Uno sguardo, poi, al lavoro per le Politiche Giovanili: “Superato il problema Covid abbiamo attivato i lavori della Consulta, dando una sede nel Palazzo di Via Sforza a disposizione dei nostri ragazzi, da utilizzare per loro incontri. Sulla formazione, intercettando finanziamento pubblico regionale è stata realizzata la biblioteca comunale “Le fabbriche” del Porto, che ha ospitato iniziative culturali diventando punto di incontro, di studio per tutte le generazioni, in particolare per i giovani universitari in condizione di DAD”.
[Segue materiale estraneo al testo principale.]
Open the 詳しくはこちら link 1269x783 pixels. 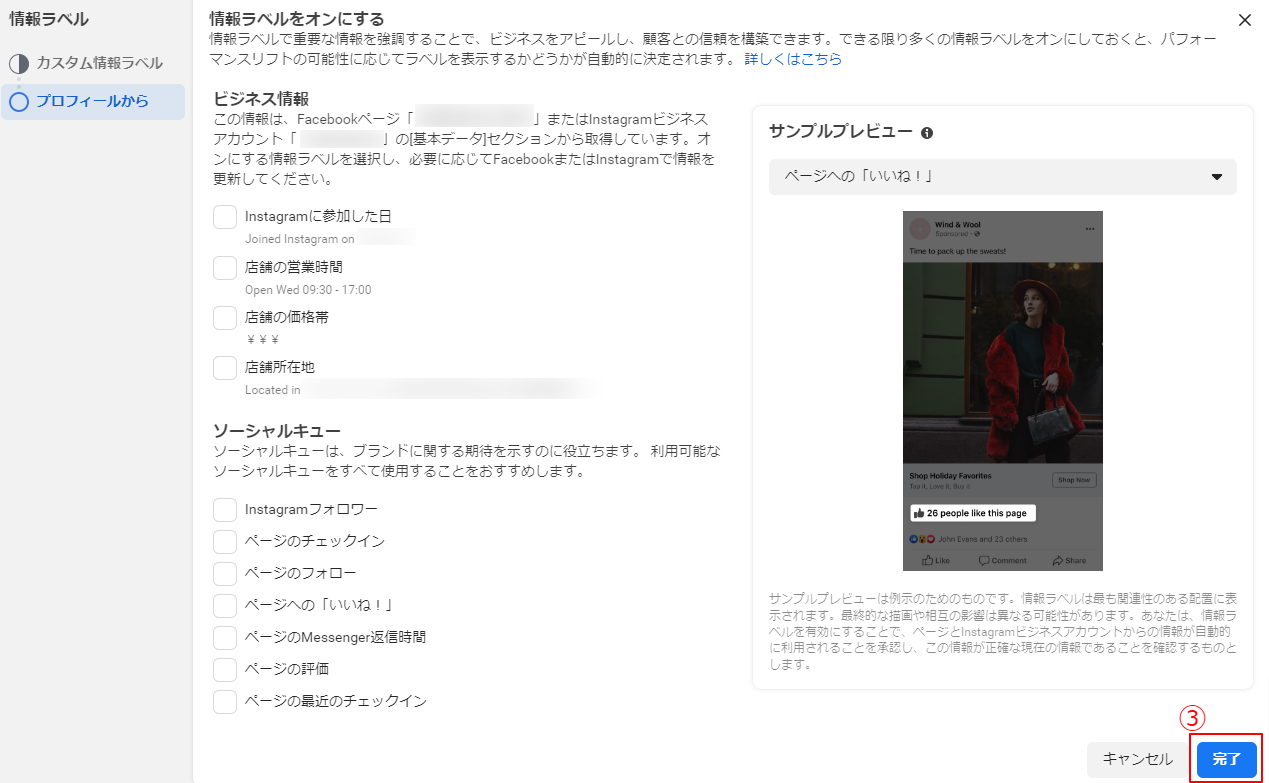pyautogui.click(x=793, y=59)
Opere di rinnovamento anche nelle zone periferiche, degli impianti sportivi, scuole, e strade in vari punti della città. Valorizzazione anche in ottica di sostenibilità, con il percorso di ciò che è stato attivato in sinergia con le scuole e le associazioni locali. Restauro e ammodernamento delle zone centrali del paese, dei beni culturali locali, arricchimento della ricettività in risposta ad un turismo sempre più esigente. Cultura e spettacolo che si fondono insieme, come conferma la mostra di Salgado inaugurata proprio nei giorni scorsi.

E nel presentare la squadra che lo affianca: “Squadra di sei uomini e sei donne nel rispetto della legge sulla quota rosa e celeste. Otto elementi che vengono confermati e quattro nuovi innesti che hanno condiviso il nostro percorso e daranno certamente un rilevante valore aggiunto al nostro gruppo”.

Conclude poi Cariddi: “Sappiamo che per governare è importante tanta attenzione ma serve soprattutto tanto tanto amore per questa nostra comunità. Noi questo amore lo sentiamo. Tutto e forte dentro di noi, non vogliamo essere contro qualcuno. Ma vogliamo continuare a garantire una squadra di amministratori in grado di ascoltare, prima di tutto, poi di tradurre le esigenze, i sogni, perché bisogna sapere anche sognare. In questo progetto ci sono anche nuove energie e nuove idee, giovani e meno giovani, che hanno capacità e tanta, tanta voglia di fare. Io vivo, nel vero senso della parola, l’onore di poter guidare in questo nuovo percorso. Perché possiamo definire insieme questo grande progetto abbiamo bisogno di avervi al nostro fianco, vedervi partecipi di non fermare questa città che vuole continuare a guardare sempre avanti con fatti concreti e non con parole al vento. Con voi questa nostra città non si fermerà mai”.